We Hacked Burger King: How Auth Bypass Led to Drive-Thru Audio Surveillance
4 days ago
- #vulnerabilities
- #privacy
- #cybersecurity
- Restaurant Brands International (RBI) controls over 30,000 locations worldwide, including Burger King, Tim Hortons, and Popeyes.
- Discovered vulnerabilities in RBI's 'assistant' platform, allowing access to every store globally, including drive-thru conversations.
- Found three domains with the same vulnerabilities: assistant.bk.com, assistant.popeyes.com, and assistant.timhortons.com.
- Identified a signup API flaw where user signups were not disabled, allowing unauthorized access with fake credentials.
- GraphQL introspection revealed an endpoint bypassing email verification, with passwords emailed in plain text.
- Authenticated access provided a global store directory, exposing employee personal information and store details.
- Discovered a token generator mutation (createToken) requiring no authentication, granting admin privileges across the platform.
- Found an equipment ordering website with client-side password protection and hardcoded passwords in HTML.
- Accessed drive-thru control interfaces, including main and diagnostic screens, with weak password 'admin'.

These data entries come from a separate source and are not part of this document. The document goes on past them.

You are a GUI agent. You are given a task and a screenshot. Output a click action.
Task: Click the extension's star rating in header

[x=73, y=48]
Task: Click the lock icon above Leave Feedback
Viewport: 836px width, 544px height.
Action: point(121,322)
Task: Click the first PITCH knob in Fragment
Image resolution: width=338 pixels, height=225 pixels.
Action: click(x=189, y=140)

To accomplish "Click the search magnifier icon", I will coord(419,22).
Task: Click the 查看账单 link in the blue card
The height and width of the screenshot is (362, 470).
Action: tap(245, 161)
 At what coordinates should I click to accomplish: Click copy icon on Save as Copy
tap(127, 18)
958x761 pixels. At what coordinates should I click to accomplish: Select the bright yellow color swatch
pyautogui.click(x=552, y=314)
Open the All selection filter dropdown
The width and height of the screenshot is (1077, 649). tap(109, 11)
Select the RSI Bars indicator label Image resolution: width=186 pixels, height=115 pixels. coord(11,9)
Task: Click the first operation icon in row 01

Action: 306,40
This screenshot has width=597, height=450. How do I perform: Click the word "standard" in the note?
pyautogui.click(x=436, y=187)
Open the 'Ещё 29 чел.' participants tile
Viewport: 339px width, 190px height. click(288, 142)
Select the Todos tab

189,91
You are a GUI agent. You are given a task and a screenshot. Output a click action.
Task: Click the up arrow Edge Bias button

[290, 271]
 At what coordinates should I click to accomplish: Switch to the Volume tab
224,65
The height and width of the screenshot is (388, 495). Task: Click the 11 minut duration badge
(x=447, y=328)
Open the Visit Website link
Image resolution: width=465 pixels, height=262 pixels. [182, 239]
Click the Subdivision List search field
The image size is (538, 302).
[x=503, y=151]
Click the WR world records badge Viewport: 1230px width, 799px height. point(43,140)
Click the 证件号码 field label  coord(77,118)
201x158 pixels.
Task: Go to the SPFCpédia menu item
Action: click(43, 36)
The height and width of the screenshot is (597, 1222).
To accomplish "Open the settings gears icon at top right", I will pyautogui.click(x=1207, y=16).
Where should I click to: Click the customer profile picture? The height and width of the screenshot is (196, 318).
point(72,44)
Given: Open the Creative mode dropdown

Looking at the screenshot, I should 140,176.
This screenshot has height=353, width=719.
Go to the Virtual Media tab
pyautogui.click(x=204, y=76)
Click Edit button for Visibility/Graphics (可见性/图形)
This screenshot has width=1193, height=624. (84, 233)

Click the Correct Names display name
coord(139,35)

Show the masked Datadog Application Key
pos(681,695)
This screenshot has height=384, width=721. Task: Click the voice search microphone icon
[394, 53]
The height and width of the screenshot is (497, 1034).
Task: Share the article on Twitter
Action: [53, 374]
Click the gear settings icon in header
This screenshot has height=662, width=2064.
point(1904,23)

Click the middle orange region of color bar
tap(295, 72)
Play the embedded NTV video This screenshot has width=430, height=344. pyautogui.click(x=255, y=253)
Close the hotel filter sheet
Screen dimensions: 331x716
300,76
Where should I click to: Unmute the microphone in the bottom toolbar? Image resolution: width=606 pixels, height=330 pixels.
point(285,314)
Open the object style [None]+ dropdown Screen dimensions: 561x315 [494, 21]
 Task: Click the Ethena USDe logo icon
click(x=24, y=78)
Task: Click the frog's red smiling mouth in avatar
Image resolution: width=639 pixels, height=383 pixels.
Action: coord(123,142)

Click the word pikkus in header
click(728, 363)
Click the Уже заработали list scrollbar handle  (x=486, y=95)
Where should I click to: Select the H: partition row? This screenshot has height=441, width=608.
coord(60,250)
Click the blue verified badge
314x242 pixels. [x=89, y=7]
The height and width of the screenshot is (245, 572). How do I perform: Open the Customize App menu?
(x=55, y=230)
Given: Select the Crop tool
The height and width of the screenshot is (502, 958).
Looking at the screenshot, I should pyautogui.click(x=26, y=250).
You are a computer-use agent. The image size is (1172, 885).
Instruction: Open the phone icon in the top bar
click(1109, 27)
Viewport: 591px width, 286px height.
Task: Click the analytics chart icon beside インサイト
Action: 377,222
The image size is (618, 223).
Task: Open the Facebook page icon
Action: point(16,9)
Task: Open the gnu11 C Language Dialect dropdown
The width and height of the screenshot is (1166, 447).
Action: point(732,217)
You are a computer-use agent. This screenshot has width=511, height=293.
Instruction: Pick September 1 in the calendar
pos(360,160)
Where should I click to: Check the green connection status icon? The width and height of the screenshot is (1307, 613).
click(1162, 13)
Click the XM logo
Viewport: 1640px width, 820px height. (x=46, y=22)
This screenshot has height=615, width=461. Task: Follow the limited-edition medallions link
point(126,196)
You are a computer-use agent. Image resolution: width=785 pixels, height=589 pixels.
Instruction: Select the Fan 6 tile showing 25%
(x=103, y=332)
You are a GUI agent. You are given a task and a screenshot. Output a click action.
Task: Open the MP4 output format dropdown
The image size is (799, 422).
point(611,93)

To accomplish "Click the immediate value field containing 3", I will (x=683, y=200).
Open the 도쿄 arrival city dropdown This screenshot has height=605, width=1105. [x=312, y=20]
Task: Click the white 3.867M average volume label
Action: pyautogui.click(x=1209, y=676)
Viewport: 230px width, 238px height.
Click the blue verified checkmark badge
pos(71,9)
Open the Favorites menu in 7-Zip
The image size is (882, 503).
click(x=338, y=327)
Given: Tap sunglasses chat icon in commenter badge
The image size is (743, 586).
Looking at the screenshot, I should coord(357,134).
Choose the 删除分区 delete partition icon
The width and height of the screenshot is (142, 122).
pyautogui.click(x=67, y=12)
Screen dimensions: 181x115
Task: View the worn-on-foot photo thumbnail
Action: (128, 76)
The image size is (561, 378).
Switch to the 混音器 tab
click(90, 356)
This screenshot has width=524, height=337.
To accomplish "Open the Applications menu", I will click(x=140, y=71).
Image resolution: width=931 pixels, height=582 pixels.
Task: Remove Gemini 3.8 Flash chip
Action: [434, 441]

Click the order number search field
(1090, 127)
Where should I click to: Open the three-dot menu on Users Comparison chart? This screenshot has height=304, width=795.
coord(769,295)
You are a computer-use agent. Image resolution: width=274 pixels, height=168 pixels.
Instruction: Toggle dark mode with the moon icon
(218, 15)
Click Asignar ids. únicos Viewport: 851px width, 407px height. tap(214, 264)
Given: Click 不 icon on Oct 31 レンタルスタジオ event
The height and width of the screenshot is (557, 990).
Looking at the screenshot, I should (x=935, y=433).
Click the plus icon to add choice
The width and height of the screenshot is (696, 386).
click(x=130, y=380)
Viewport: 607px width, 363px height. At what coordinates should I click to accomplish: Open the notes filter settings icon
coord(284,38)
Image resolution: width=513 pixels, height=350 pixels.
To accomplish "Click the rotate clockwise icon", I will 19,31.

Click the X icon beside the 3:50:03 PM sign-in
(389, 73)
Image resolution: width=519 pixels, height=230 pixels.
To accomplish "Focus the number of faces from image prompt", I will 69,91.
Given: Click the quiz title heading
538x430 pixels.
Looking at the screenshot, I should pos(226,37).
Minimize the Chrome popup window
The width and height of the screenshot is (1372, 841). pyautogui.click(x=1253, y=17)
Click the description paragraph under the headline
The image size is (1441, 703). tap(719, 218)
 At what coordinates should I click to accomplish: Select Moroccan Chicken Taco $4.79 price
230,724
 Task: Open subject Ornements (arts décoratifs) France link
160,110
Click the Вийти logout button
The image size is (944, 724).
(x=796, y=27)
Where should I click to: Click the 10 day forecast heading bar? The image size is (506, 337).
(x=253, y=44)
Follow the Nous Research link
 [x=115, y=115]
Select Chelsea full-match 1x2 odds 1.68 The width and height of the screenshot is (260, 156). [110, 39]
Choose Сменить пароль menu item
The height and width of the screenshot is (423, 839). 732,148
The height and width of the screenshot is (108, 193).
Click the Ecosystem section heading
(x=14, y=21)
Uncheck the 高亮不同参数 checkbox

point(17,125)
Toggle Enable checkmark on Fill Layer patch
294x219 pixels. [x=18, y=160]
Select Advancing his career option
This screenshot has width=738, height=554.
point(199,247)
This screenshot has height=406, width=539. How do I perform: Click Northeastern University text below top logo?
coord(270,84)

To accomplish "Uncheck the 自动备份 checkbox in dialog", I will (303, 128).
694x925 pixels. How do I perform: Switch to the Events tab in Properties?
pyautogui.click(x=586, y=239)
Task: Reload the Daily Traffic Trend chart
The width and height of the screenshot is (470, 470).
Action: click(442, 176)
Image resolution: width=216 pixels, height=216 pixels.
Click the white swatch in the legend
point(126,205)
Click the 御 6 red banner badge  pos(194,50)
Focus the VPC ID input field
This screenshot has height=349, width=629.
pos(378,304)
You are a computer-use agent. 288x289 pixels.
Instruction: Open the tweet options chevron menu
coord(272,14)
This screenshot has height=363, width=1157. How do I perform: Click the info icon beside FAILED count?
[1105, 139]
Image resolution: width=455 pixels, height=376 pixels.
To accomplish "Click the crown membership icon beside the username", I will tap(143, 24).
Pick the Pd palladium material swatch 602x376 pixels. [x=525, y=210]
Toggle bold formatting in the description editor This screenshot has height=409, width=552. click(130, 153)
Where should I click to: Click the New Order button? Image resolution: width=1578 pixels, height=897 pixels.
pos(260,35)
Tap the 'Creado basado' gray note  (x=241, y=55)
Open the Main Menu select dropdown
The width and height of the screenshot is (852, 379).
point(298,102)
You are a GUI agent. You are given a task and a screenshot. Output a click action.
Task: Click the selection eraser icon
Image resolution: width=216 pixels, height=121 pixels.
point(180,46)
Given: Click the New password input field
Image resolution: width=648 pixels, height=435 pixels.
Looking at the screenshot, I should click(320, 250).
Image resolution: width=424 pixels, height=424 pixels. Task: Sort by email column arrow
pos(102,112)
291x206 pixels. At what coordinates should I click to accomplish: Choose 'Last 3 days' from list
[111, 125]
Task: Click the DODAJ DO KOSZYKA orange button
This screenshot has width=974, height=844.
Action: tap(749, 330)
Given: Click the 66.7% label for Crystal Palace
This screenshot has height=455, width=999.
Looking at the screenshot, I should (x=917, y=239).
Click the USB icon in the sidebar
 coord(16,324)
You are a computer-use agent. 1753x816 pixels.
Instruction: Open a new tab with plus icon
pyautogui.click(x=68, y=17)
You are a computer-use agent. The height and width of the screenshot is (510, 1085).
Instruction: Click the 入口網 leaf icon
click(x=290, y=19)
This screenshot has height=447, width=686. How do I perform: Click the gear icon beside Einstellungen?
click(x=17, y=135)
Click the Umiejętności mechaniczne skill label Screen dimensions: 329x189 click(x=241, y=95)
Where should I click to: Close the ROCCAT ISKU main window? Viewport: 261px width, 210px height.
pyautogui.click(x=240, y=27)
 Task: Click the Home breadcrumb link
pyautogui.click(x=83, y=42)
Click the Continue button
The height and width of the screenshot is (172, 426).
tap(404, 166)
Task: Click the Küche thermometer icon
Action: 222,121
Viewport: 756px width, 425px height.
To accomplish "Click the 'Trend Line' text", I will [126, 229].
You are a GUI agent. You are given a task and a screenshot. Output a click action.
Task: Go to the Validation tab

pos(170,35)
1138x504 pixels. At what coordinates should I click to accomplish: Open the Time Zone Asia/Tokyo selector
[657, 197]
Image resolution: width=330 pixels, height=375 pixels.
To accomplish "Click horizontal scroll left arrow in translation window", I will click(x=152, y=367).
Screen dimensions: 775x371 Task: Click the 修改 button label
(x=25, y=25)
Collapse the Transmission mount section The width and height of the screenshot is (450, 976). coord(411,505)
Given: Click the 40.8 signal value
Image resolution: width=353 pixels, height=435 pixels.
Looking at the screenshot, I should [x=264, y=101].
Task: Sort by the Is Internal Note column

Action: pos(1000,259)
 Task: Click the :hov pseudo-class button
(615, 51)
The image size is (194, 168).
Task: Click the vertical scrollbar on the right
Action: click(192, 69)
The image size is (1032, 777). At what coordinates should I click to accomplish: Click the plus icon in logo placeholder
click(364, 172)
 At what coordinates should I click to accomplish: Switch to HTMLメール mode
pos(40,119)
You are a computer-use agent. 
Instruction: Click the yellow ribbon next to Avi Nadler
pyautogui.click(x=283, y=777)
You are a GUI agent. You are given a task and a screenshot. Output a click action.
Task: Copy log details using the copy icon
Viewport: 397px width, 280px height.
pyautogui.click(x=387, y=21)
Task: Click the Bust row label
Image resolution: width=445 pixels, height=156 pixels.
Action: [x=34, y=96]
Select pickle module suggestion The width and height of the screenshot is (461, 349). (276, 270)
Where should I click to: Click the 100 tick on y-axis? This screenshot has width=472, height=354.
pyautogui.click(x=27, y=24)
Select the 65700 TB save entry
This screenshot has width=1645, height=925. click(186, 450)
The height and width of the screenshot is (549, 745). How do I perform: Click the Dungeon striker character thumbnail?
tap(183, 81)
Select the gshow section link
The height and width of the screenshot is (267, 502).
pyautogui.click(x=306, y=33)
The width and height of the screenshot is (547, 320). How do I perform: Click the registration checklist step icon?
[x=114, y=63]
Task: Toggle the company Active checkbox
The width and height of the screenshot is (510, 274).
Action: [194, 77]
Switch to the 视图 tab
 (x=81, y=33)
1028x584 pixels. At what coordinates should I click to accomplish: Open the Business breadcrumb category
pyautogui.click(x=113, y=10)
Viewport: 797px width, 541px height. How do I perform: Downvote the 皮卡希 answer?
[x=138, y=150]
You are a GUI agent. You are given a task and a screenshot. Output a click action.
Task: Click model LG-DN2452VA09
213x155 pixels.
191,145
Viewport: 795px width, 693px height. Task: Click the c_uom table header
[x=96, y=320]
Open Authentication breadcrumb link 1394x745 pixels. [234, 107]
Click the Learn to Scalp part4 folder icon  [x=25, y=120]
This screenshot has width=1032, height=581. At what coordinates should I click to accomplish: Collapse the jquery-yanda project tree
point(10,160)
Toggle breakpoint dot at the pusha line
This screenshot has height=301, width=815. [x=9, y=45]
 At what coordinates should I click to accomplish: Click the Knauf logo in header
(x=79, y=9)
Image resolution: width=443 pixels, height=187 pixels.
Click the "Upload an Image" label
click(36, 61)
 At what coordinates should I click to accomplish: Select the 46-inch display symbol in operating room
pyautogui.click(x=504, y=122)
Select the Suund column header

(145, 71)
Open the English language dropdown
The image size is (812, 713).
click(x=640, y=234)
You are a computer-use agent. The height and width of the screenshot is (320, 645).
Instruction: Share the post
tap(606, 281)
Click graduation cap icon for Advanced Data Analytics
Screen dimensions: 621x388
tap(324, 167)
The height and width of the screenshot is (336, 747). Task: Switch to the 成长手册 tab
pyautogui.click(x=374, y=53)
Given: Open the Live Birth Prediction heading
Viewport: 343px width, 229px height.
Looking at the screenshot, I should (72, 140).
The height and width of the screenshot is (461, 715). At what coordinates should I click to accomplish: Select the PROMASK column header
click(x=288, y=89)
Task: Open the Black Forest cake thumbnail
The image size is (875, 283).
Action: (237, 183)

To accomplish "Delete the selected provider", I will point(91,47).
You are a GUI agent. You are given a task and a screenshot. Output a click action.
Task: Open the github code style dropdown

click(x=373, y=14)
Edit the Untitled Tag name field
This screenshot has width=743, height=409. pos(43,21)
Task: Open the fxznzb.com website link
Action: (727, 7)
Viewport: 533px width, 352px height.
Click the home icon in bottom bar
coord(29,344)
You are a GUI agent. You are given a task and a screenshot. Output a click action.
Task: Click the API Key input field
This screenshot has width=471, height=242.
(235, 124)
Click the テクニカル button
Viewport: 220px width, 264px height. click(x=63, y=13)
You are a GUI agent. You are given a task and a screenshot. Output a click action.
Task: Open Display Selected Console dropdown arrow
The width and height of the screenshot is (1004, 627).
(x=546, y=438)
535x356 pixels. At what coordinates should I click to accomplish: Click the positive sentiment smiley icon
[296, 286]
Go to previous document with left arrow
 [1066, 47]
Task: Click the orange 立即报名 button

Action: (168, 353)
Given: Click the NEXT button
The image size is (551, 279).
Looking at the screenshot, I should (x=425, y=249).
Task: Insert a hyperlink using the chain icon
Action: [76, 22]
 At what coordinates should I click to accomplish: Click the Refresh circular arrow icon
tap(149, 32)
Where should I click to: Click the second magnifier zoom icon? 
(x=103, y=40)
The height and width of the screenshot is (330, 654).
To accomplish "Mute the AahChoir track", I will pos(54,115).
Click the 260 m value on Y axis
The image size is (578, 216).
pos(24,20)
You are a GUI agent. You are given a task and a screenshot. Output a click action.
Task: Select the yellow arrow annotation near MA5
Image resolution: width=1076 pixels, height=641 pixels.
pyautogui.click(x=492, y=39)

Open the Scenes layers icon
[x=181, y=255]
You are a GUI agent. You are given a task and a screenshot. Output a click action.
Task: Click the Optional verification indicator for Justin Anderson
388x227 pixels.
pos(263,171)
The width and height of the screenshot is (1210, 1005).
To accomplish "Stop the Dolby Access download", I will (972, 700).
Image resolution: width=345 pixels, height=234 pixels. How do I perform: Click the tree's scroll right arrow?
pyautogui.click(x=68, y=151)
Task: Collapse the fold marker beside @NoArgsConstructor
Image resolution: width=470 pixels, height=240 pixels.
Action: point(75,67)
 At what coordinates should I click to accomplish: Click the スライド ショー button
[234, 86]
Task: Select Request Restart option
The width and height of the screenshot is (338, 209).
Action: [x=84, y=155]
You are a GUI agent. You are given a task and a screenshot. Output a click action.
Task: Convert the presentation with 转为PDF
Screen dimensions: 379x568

- Could manipulate drive-thru audio levels and access raw voice recordings of customer orders, analyzed by AI.
- Bathroom rating screens and APIs were found, allowing unauthenticated spam reviews for any location.
- Admin powers enabled adding/removing stores, managing employee accounts, sending notifications, and accessing sales data.
- Privacy violations included access to voice recordings with PII, potentially violating GDPR.
- RBI responded quickly to fix vulnerabilities but did not comment on the issues.
- No customer data was retained during research, and responsible disclosure protocols were followed.